3 min read

We Run a Microschool Now?

Checking in after a week of this unprecedented experiment

You know the joke that gets made in almost every movie where some amateur climbs a mountain? The one where the person huffs & puffs and, like, really exerts themselves, and then they either look down or the camera pans out, and they’re just barely off the ground? That’s a little bit how this weekend feels.

We did it! (Self high five)

...we have to do it again.

The recommendations I made in this post have now been thoroughly stress tested, and they held up fairly well for us, but I wanted to share a bit more of what we’ve been doing to keep our heads above water...

•  The iterative process- my friend Leon Ayo shared with me these two mantras that he learned in the British military: 1) Pride, preparation, and planning prevent piss poor performance (I love this one so much), and 2) No plan survives first contact. No matter how well prepared you might have felt going into the week, something was off. Maybe you were overly optimistic about how much time your kids would actually want to spend on that great math app, or you underestimated your kids’ destructive capabilities when it comes to things like markers & colored pencils. Whatever it is, none of us got perfect 10s our first time out. But also, do we really have the time & energy to make massive changes? My wife & I have taken about 10 minutes each evening to quickly check in on what worked, what didn’t, and what we need to change. Small improvements each day accumulate over time. Speaking of...

•  The Menu Card - Day 1, we realized we might want a check list, Day 2 we realized that the checklist could act like a menu card, Day 5 we added a line to the checklist for things to be done at some point during the week instead of on a specific day. Each change took less than 5 minutes. We’re in a much better place today because of it.  (Here’s what the current version looks like)

•  Different ages, different needs: Yes, this one is stunningly obvious, but it’s one of those pearls if wisdom that shines ever more radiantly every time you take a look at it. The structure I had originally outlined works pretty damn well for my 8-year-old, forms a useful guideline for my 5-year-old, and is laughably inadequate for my 3-year-old (preschool teachers...why aren’t we letting them run the world?). At the same time, each of them is close enough in age to the next oldest sibling that we can bundle activities together - ie, the 3-year-old often just wants to be included in what her 5-year-old brother is doing, even if she’s doing the most minimal version of it. Zones of (roughly) proximal development for the win!

•  The Grab Bag - this is a tactic we introduced on Tuesday. It is literally a bag filled up with slips of paper that have different activity suggestions. Here’s the actual purpose it serves: the kids aren’t allowed to say, “I’m bored.” If they feel bored, they go to the grab bag and pull out something to do; if they don’t like the first thing they pull out, that’s fine - they can put it back and go for something else...ad infinitum. In practice, the grab bag hasn’t been used all that much. But no one has said they’re bored yet either (feel free to modify ours here).

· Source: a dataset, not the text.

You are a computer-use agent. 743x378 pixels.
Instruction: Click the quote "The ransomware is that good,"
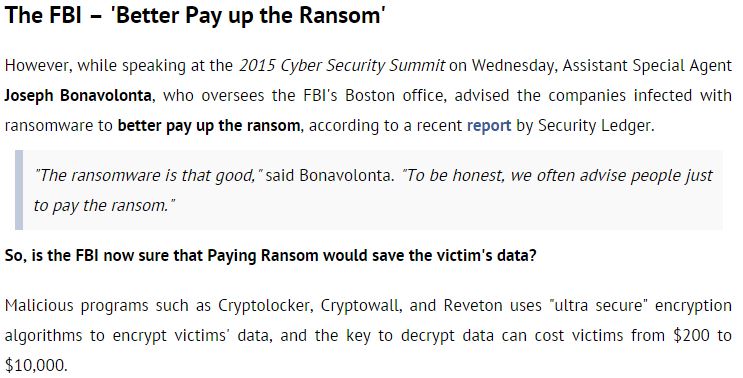coord(148,176)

So, with all of that we’re surviving. In addition, we’ve found some time to bake, we hung up a new swing, and we made some pretty dope paper airplanes. The kids seem thrilled. The parents seem exhausted, but we’ll soldier on and hope that maybe this week is just a bit better?

For your sanity, some links:

•  Everything I Learned About Parenting In A Crisis, I Learned From My Mom - all of the articles on what to do and how to do it (including this newsletter you’re reading right now) can feel like a bit much. I’d much rather have a good old-fashioned narrative about doing wacky things during bomb raids. The clarity that comes with time gives it an air of authenticity that it’s hard to capture in the moment.

•  Effective Immediately We Are Closing Our Homeschool - Gotta love McSweeney’s at a time like this.